# NixOS Configuration

This is a NixOS flake configuration managing multiple machines.

## Adding Packages

**User packages** go in `home/googlebot.nix`:
- Development tools, editors, language-specific tools
- Use `home.packages` for CLI tools
- Use `programs.<name>` for configurable programs (preferred when available)
- Gate dev tools with `thisMachineIsPersonal` so they only install on workstations

**System packages** go in `common/default.nix`:
- Basic utilities needed on every machine (servers and workstations)
- Examples: git, htop, tmux, wget, dnsutils
- Keep this minimal - most packages belong in home/googlebot.nix

**Personal machine system packages** go in `common/pc/default.nix`:
- Packages that must be system-level (not per-user) due to technical limitations
- But only needed on personal/development machines, not servers
- Examples: packages requiring udev rules, system services, or setuid

## Machine Roles

Machines have roles defined in their configuration:

- **personal**: Development workstations (desktops, laptops). Install dev tools, GUI apps, editors here.
- **Non-personal**: Servers and production machines. Keep minimal.
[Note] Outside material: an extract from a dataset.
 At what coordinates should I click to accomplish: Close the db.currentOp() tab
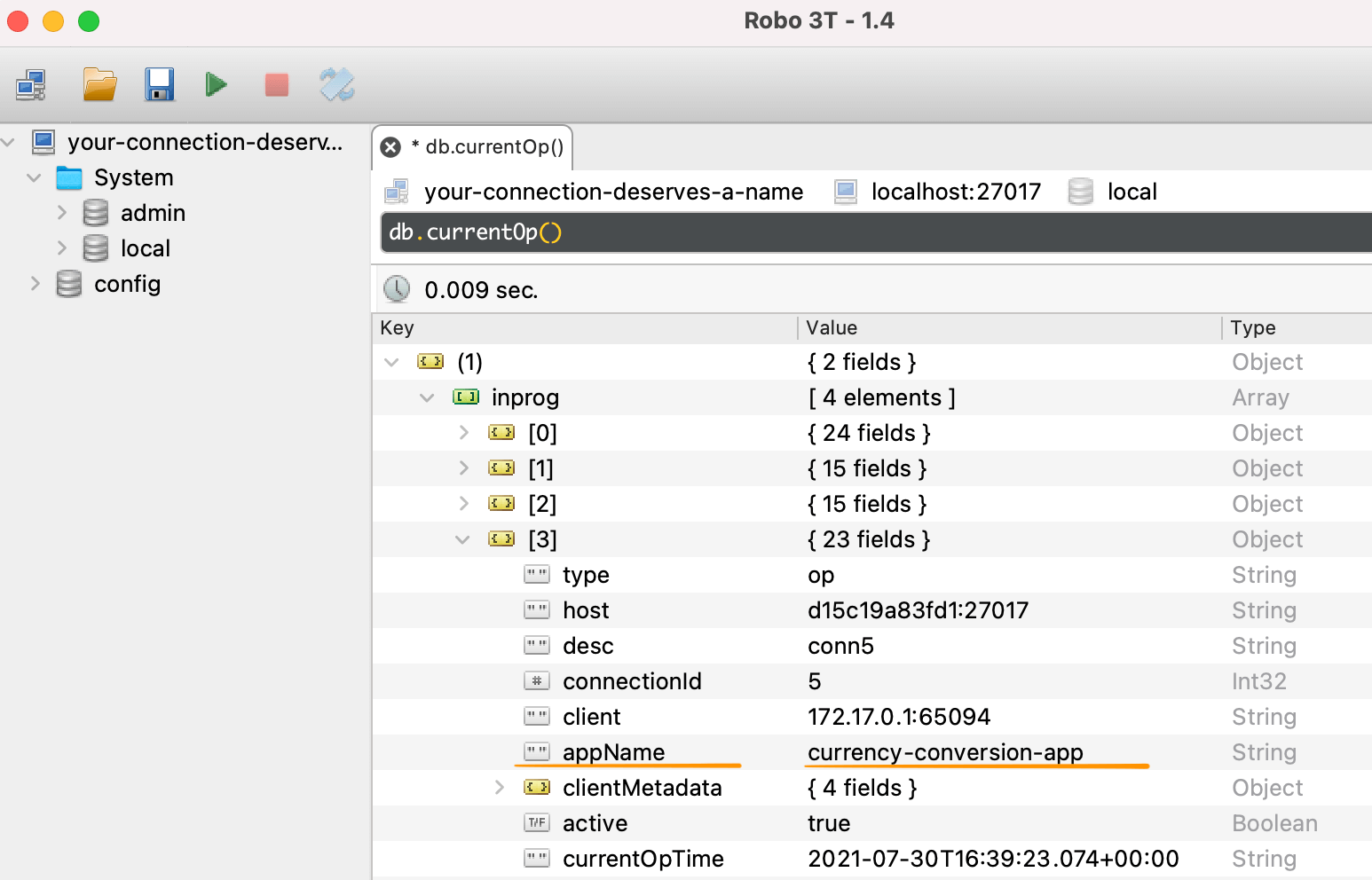(390, 146)

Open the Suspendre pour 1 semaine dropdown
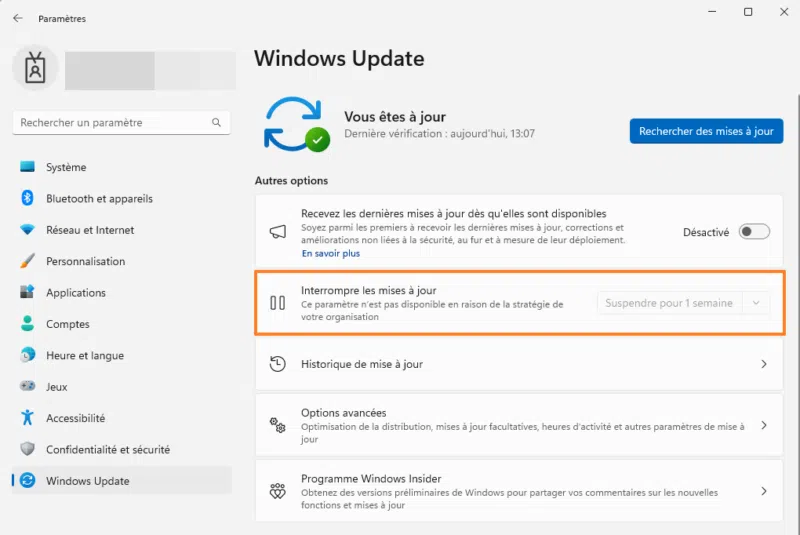pos(684,303)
Use `thisMachineIsPersonal` (or `osConfig.thisMachine.hasRole."personal"`) to conditionally include packages:

```nix
home.packages = lib.mkIf thisMachineIsPersonal [
  pkgs.some-dev-tool
];
```

## Sandboxed Workspaces

Isolated development environments using VMs or containers. See `skills/create-workspace/SKILL.md`.
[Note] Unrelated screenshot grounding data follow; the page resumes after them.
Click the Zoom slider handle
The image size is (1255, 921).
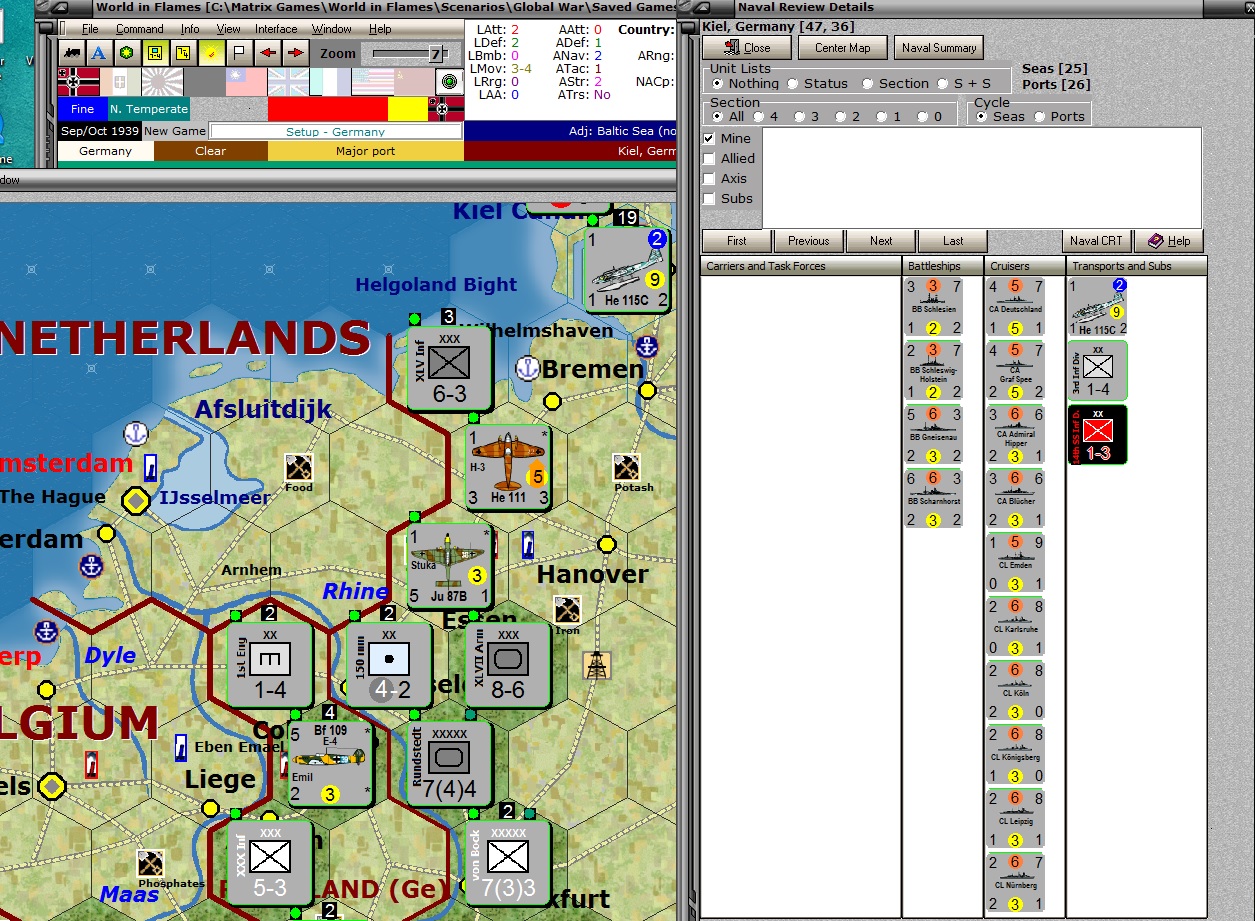[436, 54]
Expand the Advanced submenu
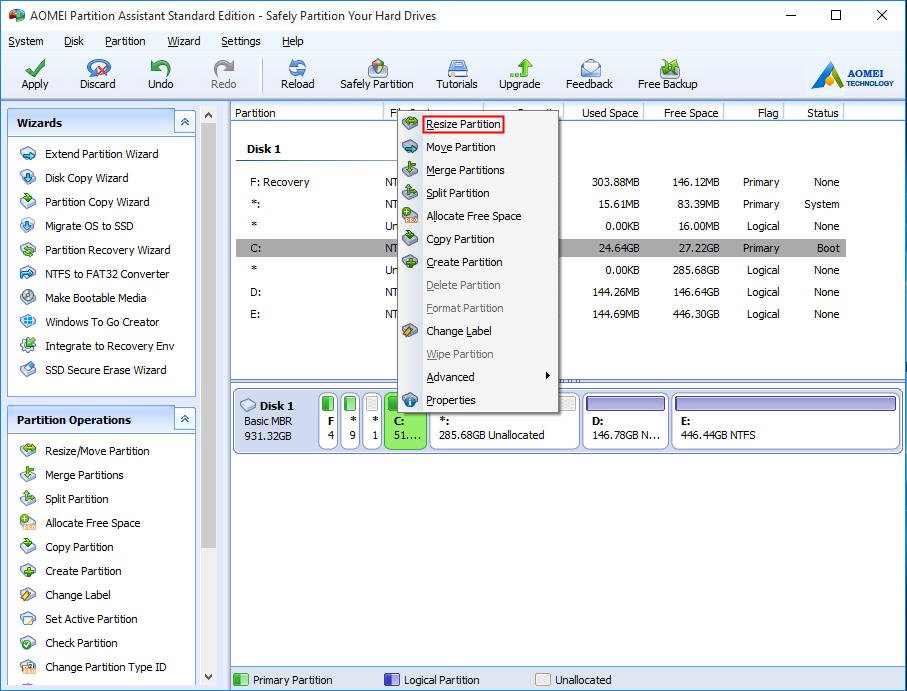Image resolution: width=907 pixels, height=691 pixels. click(452, 377)
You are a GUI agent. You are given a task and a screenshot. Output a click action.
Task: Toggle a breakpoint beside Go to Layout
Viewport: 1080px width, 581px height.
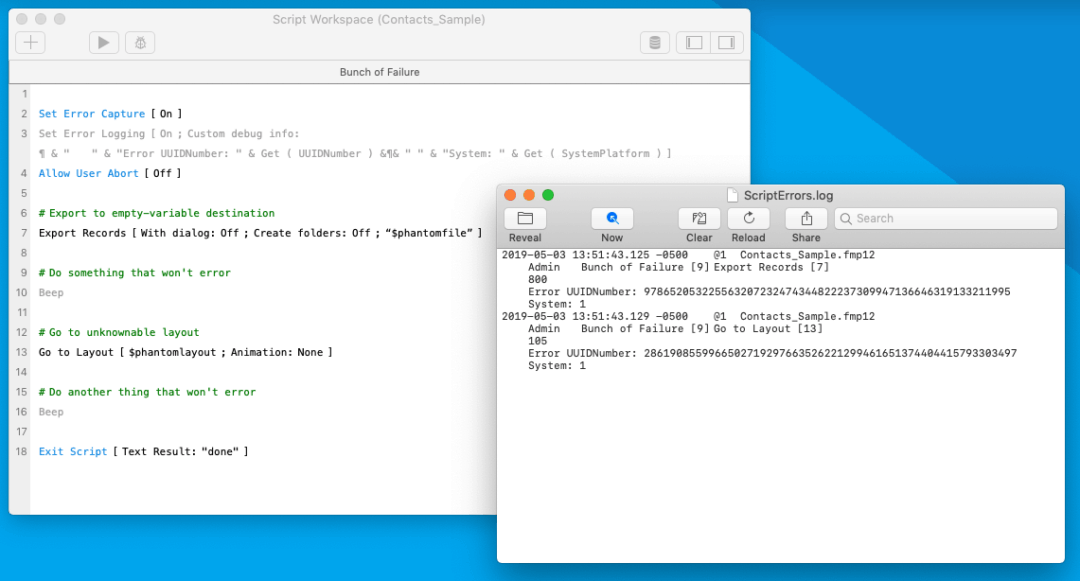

- VMs: Full kernel isolation via microvm.nix
- Containers: Lighter weight via systemd-nspawn

Configuration: `common/sandboxed-workspace/`

## Key Directories

- `common/` - Shared NixOS modules for all machines
- `home/` - Home Manager configurations
- `machines/` - Per-machine configurations
- `skills/` - Claude Code skills for common tasks

## Git Commits

Do not add "Co-Authored-By" lines to commit messages.